NSPCC reports rise in calls on child neglect
NSPCC helpline receives 61 per cent increase in calls about neglect since 2011-12
Published on 28th August 2017
The most common reason that contacts were made to the NSPCC helpline was concerning neglect, the children’s charity has revealed.
There were 19,448 contacts to the helpline about neglect in 2016-17 which represents a rise of 61 per cent increase from five years ago, when there were 12,110 contacts about neglect in 2011/12.
In total there were 66,218 contacts made to the NSPCC helpline in 2016/17. The number of contacts increased this year after a decrease in 2015/16 although prior to this the helpline saw a five-year increase in the number of contacts.
The charity attributes this increased demand to media attention this year, particularly around allegations of abuse in football.
The How Safe Are Our Children report found that this year, where the information was recorded, 59 per cent of contacts made to the helpline were from the public. Of these contacts, 81 per cent were serious enough to warrant a referral to an external agency.
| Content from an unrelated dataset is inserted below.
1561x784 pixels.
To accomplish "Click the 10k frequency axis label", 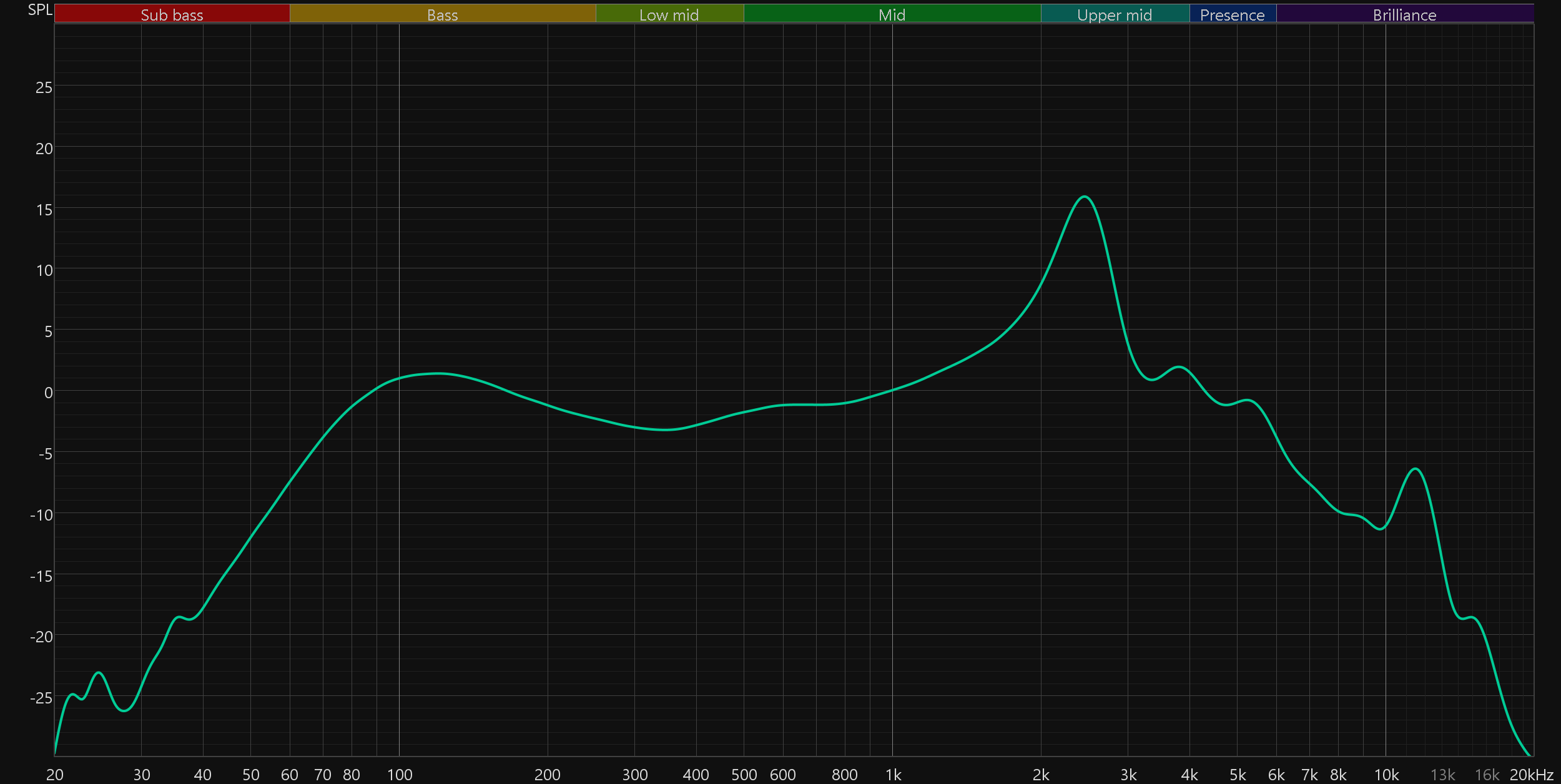I will pyautogui.click(x=1386, y=775).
There has been a steady increase in members of the public contacting the helpline to seek advice or report a concern about the welfare of a child, the report adds with contacts increasing by 79 per cent since 2007/08.
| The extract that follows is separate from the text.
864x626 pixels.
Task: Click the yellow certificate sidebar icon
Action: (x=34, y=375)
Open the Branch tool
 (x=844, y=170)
There has been an increase in contacts to the NSPCC helpline about abuse over the past nine years. The most significant increases in abuse contacts in 2016/17 were in sexual abuse, which increased by 23 per cent since 2015/16, and emotional abuse, which increased by 41 per cent.
“As a society we often talk about physical and sexual abuse, but evidence shows that the impact of emotional abuse or neglect can have at least as significant an impact on children,” said the report.
In fact, in recent years there has been an increase in emotional abuse as a reason for a child being on a child protection plan or register in England (up from 23 per cent of all plans in 2006 to 35 per cent in 2016) and Wales (up from 19 per cent of all children on a register in 2006 to 34 per cent in 2016).
However, the increase in the number of children on child protection plans and registers for emotional abuse in England and Wales could reflect increased awareness of the importance of stepping in in these cases, says the NSPCC, both by professionals and the public.
The number of times members of the public contacted the NSPCC helpline about emotional abuse increased from 5,878 contacts in 2011/12 to 10,009 in 2016/17. This is a 70 per cent increase in the last five years, the largest increase of any abuse type, the charity warns.
Peter Wanless, CEO of the NSPCC, warned that the increased readiness by adults to report abuse is yet to be translated into justice for child victims. “The process of bringing perpetrators to court and securing a prosecution is woeful. An urgent reform is needed so that children can get the right support and give evidence away from court.”
He added that it is not enough to simply know the numbers of reported cases of children being abused or neglected – and there is a need to understand the full scale of child maltreatment. “If we don’t know the true extent of abuse and neglect, we don’t know how many more children we need to reach. That’s why there’s an urgent need for the UK government to commission a new nationwide study that looks at the prevalence of all forms of abuse and neglect,” he said, adding that the last study of this kind was conducted by the NSPCC in 2009 – “when the world was quite different and far less online abuse was reported”.
“The UK government to step in now, before another eight years go by, and commission a study that gives us the clearest possible picture of the extent of child abuse and neglect in the UK – including online abuse. This study will arm us with the right knowledge to help everyone play their part in keeping children safe: because every childhood is worth fighting for,” he concluded.